Retorische analyse
Voor de docent (niet op het scherm) Analyse van de retorische middelen: Ondoenlijk en zinloos om álle middelen te (her-)kennen. Risico is dat de leerling het effect en de evaluatie van het taalgebruik negeert en alleen bezig is met aanwijzen van stijlmiddelen. Effecten van stijlmiddelen verschillen, afhankelijk van de context en de intentie van de schrijver. Dus: Startvraag: welke intentie lijkt de schrijver/spreker te hebben? Welke middelen ondersteunen die intentie? Is de poging geslaagd?
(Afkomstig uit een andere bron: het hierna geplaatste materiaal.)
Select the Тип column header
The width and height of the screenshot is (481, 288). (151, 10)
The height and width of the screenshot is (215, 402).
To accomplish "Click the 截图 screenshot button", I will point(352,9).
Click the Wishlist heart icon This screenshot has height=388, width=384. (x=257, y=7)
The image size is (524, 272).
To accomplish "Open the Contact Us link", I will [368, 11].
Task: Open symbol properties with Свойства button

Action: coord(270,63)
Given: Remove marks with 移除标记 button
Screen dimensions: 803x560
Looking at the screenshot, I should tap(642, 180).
Analyse vanuit de schrijversintentie Wat denk je dat de schrijver voor effect wil bereiken op het niveau van pathos en ethos? Analyseer welke taal bijdraagt aan het bereiken van de intenties: Beeldspraak Gekleurd woordgebruik (connotatie) Bijvoeglijke naamwoorden Ironie: hoe? Met welke retorische middelen? Andere retorische middelen (tegenstelling, opsomming, herhaling, andere stijlfiguren)
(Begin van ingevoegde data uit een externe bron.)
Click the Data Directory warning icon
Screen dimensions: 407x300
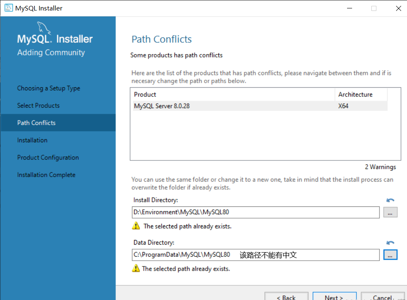tap(136, 269)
Evalueer het effect: Heeft de schrijver/spreker zijn doel bereikt naar jouw idee? Zou iemand anders het anders interpreteren? Is de geuite of opgeroepen emotie gerechtvaardigd of te bekritiseren? Op het niveau van ethos: hoe presenteert de schrijver zichzelf en de eventuele ander en hoe gerechtvaardigd of te bekritiseren is deze presentatie?
Waar kun je op letten? Gebruikt de schrijver beeldspraak? De schrijver gebruikt niet voor niets een vergelijking. Het beeld drukt een extra betekenis uit. Er kan ook sprake zijn van framing. Gebruikt de schrijver woorden die een bepaalde connotatie hebben? Sommige woorden klinken positief, andere negatief. Vergelijk: gelukszoeker of vluchteling. Gebruikt de schrijver veel bijvoeglijke naamwoorden? Dit is de makkelijkste manier voor een schrijver om de tekst een bepaalde sfeer te geven.
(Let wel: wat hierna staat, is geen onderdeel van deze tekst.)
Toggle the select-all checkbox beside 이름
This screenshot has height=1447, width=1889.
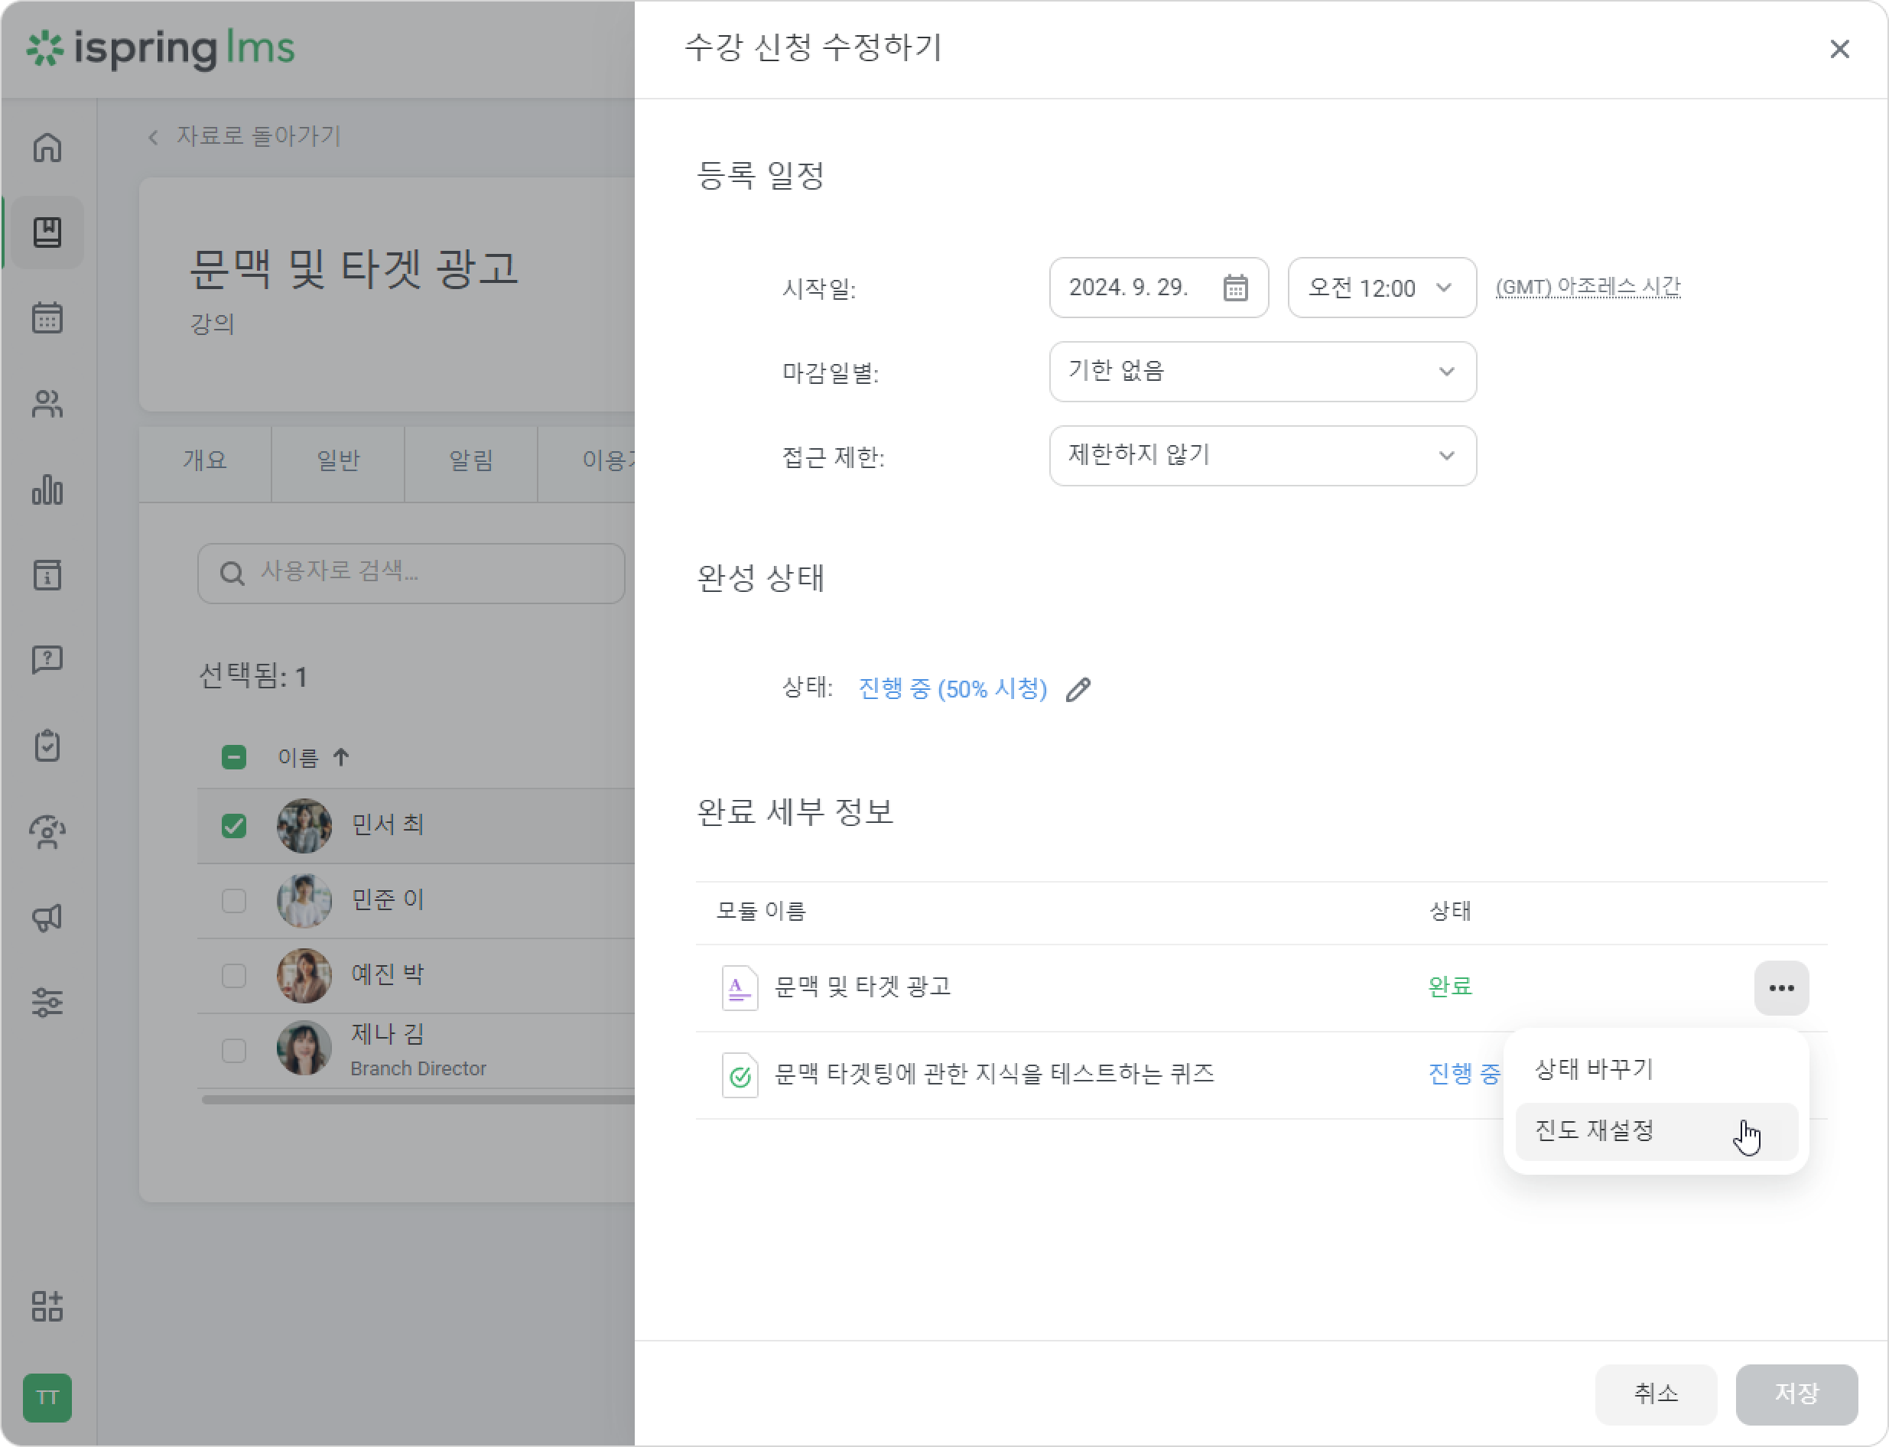(233, 757)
Waar kun je op letten? (2) Andere veel voorkomende stijlfiguren zijn opsomming, climax, herhaling, tegenstelling, woordspeling, overdrijving, anafoor. Gebruikt de schrijver ironie/humor? Door ironie speelt de schrijver onder één hoedje met de lezer, die immers moet begrijpen dat het om ironie gaat. ‘Het Nederlands elftal heeft het echt voortreffelijk gedaan dit jaar.’
Wat is ironie? Drie vormen: Je zegt het tegenovergestelde van wat je bedoelt: Nee, dat vind ik echt leuk. Je overdrijft een bepaalde kwaliteit met het duidelijke doel te spotten (op milde wijze) of je benoemt een bepaalde zaak op een mildspottende wijze: Zo, daar hebben we onze topvoetballer! Je gebruikt zelfspot. De luisteraar/lezer moet voldoende kennis hebben van de context of de betrokken personen om de ironie op waarde te kunnen schatten.